Gleichzeitig wird eine Visualisierung in der App für die Bürger:innen erzeugt.
Auf einer interaktiven Karte werden alle Anfragen gesammelt und für alle Bürger:innen zur Verfügung stellt. Dort können sich die Bürger:innen ebenfalls über Filter zu Anfragen aus ganz spezifischen Themen informieren.
Die Anfragen werden von RepräsentantInnen in den politischen Diskurs übernommen. Wird eine Anfrage in einem Gremium diskutiert, werden die entsprechenden Protokolle dazu aufgearbeitet. Neue Informationen, welche relevant für die Anfrage sind, werden automatisch in der App visualisiert. So zeigt die Timeline, was genau besprochen wurde, was mit der Anfrage passiert und wie sich der politische Prozess der Entscheidungsfindung gestaltet. Des Weiteren haben die Bürger:innen die Möglichkeit Anfragen zu unterstützen, indem sie Anfragen liken und so zu mehr Sichtbarkeit verhelfen.

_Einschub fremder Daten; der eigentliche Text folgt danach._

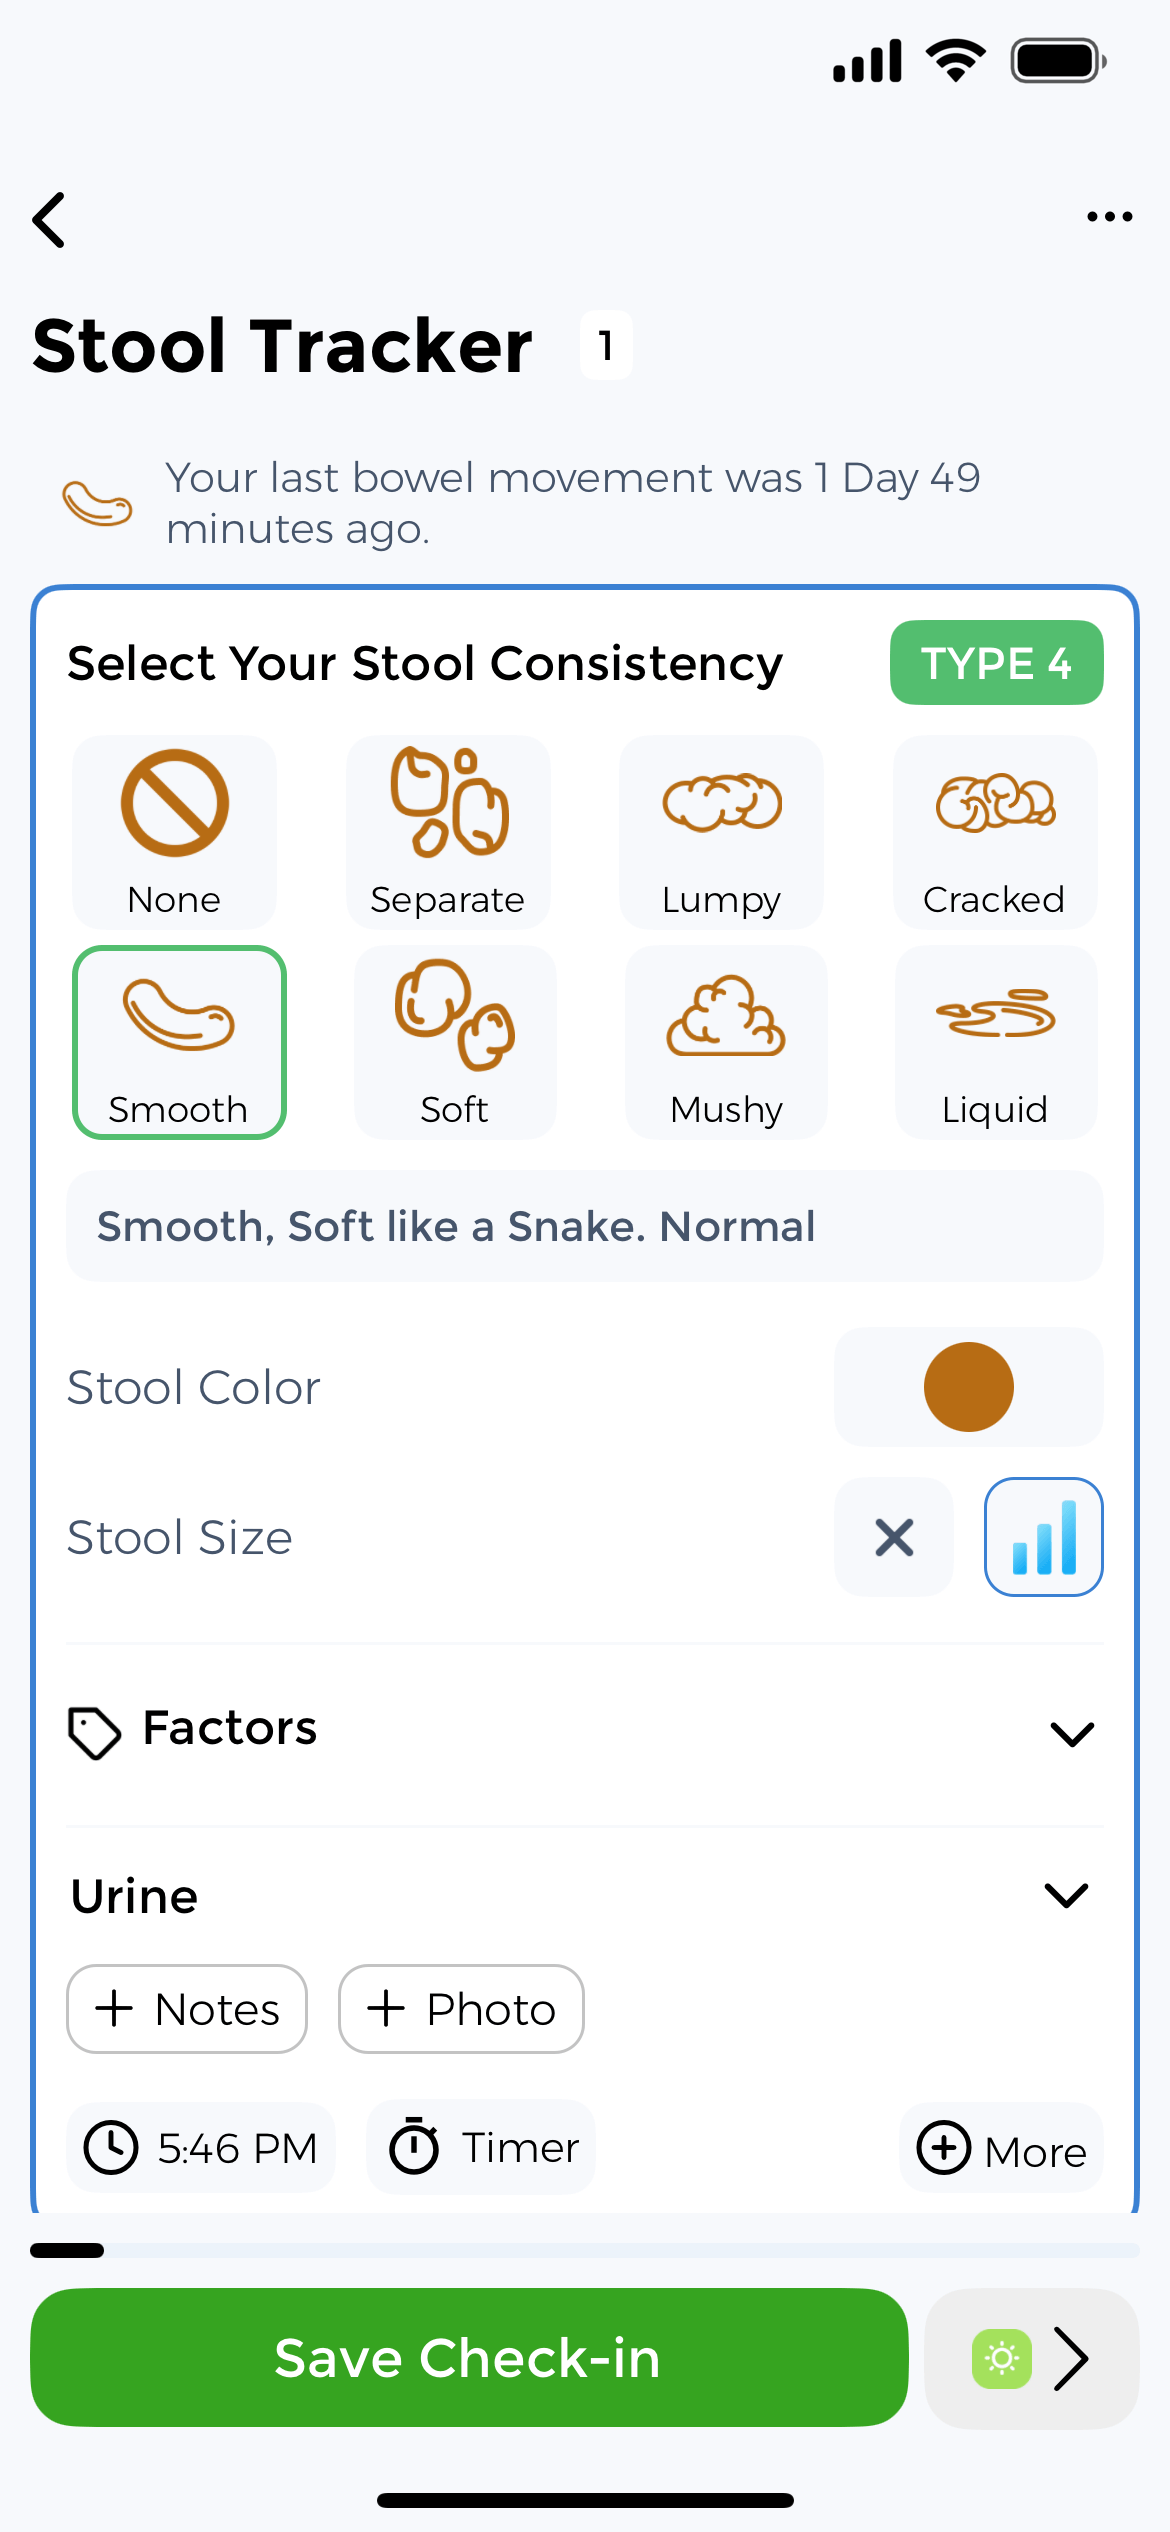This screenshot has height=2532, width=1170.
Task: Choose the Separate lumps consistency icon
Action: click(x=448, y=802)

Ein weiteres Feature ist eine inspirierende Anzeige von den neuesten Anträgen und Beschlüssen aus der direkten Umgebung der Bürger:innen. So wird gewährleistet, dass alle Anträge und Beschlüsse den Benutzenden anzeigt werden, unabhängig ihrer thematischen Präferenzen und trägt gleichzeitig zu einem diverseren Meinungspublikum bei.
Des Weiteren gibt es die Möglichkeit für Repräsentant:innen eine Umfrage zu einem Antrag schalten zu können. So können konkrete Fragen durch ein Stimmungsbild von Bürger:innen überprüft werden.
Vorteile
Damit politische Entscheidungen von einer breiten Masse getragen werden können, müssen diese verständlich sein und die Bedürfnisse der Masse widerspiegeln. Um das möglich zu machen, wollten wir BürgerInnen stärker zu Wort kommen lassen.
Mithilfe einer einzigen Plattform werden politische Prozesse durch den Einsatz von KI transparent und verständlich. Anfragen und Beschlüsse werden sichtbarer und aus diversen Perspektiven beleuchtet. Nutzende erhalten Unterstützung bei der Formulierung von Anfragen, dadurch steigt die Informationsqualität und Repräsentant:innen können basierend darauf besser arbeiten. Durch die intelligente Adressierung landen Anfragen direkt an den richtigen Stellen und können schnell weiterbearbeitet werden. Gleichzeitig zeigen wir den Bürger:innen für sie lokal relevante Themen an, welche für und aus ihrer Community stammen.